INSTRUCTIONS TO FOLLOW
Your answer should be exactly the lines from the one that contains "At what coordinates should I click to accomplish: Select" through the final line of the entries below, and nothing else.

--- AVAILABLE DATA Enclosed Below ---

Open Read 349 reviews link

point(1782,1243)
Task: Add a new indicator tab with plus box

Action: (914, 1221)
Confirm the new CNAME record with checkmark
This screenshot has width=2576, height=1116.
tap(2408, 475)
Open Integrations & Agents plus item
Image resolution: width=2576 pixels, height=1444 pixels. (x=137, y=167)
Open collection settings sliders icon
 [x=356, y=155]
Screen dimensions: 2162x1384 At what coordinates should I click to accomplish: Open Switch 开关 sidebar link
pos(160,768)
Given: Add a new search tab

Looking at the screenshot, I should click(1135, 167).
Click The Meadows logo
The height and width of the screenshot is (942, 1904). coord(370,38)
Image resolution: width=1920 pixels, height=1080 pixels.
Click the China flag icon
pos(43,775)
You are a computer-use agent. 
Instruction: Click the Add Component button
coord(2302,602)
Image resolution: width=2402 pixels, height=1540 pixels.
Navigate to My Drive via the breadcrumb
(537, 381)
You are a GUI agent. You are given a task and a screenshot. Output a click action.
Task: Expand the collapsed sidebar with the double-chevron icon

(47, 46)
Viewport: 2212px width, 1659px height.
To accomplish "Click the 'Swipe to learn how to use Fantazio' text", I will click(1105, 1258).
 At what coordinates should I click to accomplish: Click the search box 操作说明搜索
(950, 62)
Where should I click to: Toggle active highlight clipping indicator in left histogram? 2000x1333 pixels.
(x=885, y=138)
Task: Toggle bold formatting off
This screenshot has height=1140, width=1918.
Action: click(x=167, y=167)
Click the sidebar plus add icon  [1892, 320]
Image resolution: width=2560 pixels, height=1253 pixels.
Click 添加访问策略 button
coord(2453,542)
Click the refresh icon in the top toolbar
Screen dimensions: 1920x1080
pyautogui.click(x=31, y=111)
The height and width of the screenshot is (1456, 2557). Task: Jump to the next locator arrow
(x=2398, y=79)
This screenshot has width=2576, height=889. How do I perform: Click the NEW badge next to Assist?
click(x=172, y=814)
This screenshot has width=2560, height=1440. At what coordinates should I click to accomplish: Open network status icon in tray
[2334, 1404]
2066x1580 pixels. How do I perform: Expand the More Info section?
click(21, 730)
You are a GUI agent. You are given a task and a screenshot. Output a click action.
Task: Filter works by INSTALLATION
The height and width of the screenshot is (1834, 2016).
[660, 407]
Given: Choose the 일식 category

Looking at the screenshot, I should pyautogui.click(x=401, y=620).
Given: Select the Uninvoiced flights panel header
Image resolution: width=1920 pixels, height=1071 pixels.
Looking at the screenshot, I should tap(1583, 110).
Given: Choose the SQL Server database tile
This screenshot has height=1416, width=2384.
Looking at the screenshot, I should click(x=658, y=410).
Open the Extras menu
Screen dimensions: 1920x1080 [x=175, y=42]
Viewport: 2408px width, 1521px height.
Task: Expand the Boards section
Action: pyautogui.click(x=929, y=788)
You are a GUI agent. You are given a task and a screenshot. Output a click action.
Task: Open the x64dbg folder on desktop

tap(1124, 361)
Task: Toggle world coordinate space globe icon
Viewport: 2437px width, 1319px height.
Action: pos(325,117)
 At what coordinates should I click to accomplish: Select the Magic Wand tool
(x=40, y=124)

--- End of Enclosed AVAILABLE DATA ---

TASK ANSWER
 At what coordinates should I click to accomplish: Select the Magic Wand tool
(x=40, y=124)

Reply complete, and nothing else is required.